## 抜粋本文
+--

ランの寝床の古毛布



ランの寝床は一枚の古毛布。
ランの毛がいっぱいくついている。
ときどき天気のいい日に、外の犬小屋の屋根に干してやる。
風が吹くと、くっついている毛が飛んでいって、少しきれいになる。
風上に立って毛布の端を持ち、ぱたぱたと毛布をはたくと、毛布はさらにきれいになる。
一日太陽光を吸い込んだホカホカになった毛布を四つ折りして、部屋の中に敷いてやる。
これはランにとってとても快適な寝床になる。


ランは、夜は家の中に入って家族と過す。
立ち入り禁止の部屋以外は自由に動ける。
宵のうちはだいたい居間で、トウチャン、カアチャンと一緒にいる。
飼い主というより、トウチャン、カアチャンのほうがランにとっても僕らにとってもぴったりする。
甘えてスキンシップをねだってきたり、ぼくの足を相手にレスリングをしたりする以外は、このごろ寝そべっている。
暖房の入っている居間は天国だ。

+--

## 作業内容
(1) ランの寝床の文章で、天気のいい日に古毛布はどこに干されるか。
(2) ランの寝床の文章を、最後の文の続きから書き進めること。
この後の一覧は、上の文章とは関係がない。

## データ部分
+--

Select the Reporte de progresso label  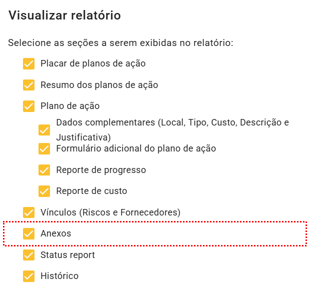pyautogui.click(x=101, y=170)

+--

## 想定解答
(1) 外の犬小屋の屋根。

(2)
ときどき居間から出て、自分の寝床のある部屋へ行くことがある。
そこだと誰にも邪魔されず、古毛布にくるまって休むことができる。


ランの寝床のある部屋は、ぼくが書斎に使っている部屋で、本棚や机があり、秋から春までは根菜を貯蔵するダンボール箱を置いている。
サツマイモは2箱あったが、紅アズマという種類は寒さに弱く、正月まで置いておくとアン入りになってしまうから、変質しないうちに全部食べてしまった。
ヤーコン、サトイモはまだ少し残っている。カボチャもある。
イモ類はモミガラの中に入れている。
いちばん寒さに弱いサツマイモの箱の上には、トウチャンとカアチャンの古毛布をかぶせていた。二年前まで長く使った厚手の毛布で、端のほうがほころび始めていた。
ランは、この箱の横に自分用の毛布を敷いてぬくぬくと安眠していた。
 

ランは寝る前に、自分の古毛布を、自分の気に入ったように敷き方を工夫する。
これがおもしろい。
犬でも、こんなことをするのかと感心する。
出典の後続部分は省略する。